## WHAT NEEDS TO BE DONE
Nothing below is to be printed except the lines between the line holding "Click the connect.name key in line 6" and the line holding "You are a computer-use agent. This", inclusive, each exactly as it appears.

[Source data]
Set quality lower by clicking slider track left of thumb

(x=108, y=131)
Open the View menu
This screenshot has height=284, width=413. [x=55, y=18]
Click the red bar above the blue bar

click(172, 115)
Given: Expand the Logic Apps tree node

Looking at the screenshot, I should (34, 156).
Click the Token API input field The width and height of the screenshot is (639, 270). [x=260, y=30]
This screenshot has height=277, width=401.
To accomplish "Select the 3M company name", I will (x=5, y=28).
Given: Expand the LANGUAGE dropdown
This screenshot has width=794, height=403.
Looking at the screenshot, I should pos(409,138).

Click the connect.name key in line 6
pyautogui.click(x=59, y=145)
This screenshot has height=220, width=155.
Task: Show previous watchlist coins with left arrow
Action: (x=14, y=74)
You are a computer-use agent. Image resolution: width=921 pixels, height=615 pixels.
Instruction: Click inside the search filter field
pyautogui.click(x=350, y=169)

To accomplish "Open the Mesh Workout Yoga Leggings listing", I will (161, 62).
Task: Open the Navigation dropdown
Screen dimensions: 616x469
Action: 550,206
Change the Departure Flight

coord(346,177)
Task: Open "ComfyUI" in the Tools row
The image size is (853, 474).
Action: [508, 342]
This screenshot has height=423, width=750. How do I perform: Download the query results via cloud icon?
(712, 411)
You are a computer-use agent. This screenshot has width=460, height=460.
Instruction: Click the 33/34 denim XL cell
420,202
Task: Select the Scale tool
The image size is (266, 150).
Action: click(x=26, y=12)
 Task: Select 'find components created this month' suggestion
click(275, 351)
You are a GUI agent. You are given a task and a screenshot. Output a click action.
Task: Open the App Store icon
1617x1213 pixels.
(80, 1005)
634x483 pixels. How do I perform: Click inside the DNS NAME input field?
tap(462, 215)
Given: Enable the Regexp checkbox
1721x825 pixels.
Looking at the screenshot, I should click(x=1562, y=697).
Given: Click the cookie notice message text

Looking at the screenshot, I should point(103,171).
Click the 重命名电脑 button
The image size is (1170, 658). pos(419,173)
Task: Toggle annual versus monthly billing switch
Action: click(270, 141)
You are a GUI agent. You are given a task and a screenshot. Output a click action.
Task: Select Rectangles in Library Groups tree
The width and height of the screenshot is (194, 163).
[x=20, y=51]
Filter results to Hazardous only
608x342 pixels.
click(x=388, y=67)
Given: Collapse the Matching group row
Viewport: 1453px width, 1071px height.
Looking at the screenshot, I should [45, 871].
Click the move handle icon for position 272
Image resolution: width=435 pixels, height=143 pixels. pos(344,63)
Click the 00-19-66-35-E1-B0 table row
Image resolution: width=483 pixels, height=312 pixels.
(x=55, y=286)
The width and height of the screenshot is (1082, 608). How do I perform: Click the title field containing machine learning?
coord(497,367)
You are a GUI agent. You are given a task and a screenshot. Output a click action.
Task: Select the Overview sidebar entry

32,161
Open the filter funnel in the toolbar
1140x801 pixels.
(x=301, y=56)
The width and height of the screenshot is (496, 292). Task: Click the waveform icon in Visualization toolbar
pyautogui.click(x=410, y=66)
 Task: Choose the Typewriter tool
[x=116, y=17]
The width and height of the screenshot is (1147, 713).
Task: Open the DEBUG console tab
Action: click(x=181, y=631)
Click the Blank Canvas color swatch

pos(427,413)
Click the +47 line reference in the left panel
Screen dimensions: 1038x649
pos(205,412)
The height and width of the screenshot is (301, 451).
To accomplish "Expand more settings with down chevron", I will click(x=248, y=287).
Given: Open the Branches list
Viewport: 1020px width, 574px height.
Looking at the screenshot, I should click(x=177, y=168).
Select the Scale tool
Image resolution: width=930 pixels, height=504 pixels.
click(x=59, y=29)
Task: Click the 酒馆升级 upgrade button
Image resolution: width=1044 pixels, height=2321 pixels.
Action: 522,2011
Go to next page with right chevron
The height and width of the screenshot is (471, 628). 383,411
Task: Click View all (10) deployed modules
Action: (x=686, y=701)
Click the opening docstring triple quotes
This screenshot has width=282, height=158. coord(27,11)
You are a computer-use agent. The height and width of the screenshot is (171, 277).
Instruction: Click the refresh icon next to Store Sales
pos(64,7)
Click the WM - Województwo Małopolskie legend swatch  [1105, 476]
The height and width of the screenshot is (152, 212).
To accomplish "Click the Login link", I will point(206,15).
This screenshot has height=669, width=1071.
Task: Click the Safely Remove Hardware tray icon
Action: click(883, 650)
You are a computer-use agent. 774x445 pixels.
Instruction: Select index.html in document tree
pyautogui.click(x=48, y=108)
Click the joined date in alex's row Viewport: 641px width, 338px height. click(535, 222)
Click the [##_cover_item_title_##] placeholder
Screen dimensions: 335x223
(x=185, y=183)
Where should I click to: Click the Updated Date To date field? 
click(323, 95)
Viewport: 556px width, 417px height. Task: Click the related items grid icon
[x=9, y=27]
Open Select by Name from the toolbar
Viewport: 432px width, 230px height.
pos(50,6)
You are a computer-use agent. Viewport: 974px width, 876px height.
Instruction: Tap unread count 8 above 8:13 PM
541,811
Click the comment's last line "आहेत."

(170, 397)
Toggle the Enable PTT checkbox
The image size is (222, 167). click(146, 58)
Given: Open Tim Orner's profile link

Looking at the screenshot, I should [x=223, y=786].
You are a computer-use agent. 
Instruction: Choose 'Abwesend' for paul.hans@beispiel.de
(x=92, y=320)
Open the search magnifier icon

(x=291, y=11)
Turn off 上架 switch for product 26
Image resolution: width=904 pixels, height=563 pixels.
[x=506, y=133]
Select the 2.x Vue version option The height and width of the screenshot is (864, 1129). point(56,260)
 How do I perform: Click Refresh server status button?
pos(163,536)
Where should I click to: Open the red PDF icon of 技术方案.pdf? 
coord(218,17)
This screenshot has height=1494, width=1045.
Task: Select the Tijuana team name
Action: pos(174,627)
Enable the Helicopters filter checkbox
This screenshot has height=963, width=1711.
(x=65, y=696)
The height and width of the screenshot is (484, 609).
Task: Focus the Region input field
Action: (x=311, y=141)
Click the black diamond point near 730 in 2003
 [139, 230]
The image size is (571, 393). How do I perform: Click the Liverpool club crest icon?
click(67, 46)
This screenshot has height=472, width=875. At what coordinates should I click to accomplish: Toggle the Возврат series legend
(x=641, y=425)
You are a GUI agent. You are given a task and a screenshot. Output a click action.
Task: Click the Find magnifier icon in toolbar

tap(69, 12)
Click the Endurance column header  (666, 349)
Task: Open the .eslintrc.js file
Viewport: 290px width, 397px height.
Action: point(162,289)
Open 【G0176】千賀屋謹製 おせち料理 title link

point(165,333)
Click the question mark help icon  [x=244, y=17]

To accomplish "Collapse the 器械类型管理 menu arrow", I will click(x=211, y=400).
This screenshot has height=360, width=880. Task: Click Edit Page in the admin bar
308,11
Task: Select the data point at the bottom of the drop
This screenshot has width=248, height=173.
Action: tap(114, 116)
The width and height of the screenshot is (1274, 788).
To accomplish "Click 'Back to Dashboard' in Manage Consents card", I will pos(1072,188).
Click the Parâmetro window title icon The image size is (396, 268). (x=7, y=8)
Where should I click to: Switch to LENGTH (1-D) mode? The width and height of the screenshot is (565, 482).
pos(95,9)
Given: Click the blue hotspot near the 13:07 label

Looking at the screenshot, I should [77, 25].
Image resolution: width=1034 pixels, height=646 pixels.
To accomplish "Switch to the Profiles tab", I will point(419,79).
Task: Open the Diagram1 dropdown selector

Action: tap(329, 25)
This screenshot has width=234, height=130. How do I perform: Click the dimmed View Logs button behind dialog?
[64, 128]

## WRITTEN REPLY
Click the connect.name key in line 6
pyautogui.click(x=59, y=145)
This screenshot has height=220, width=155.
Task: Show previous watchlist coins with left arrow
Action: (x=14, y=74)
You are a computer-use agent. Image resolution: width=921 pixels, height=615 pixels.
Instruction: Click inside the search filter field
pyautogui.click(x=350, y=169)

To accomplish "Open the Mesh Workout Yoga Leggings listing", I will (161, 62).
Task: Open the Navigation dropdown
Screen dimensions: 616x469
Action: 550,206
Change the Departure Flight

coord(346,177)
Task: Open "ComfyUI" in the Tools row
The image size is (853, 474).
Action: [508, 342]
This screenshot has height=423, width=750. How do I perform: Download the query results via cloud icon?
(712, 411)
You are a computer-use agent. This screenshot has width=460, height=460.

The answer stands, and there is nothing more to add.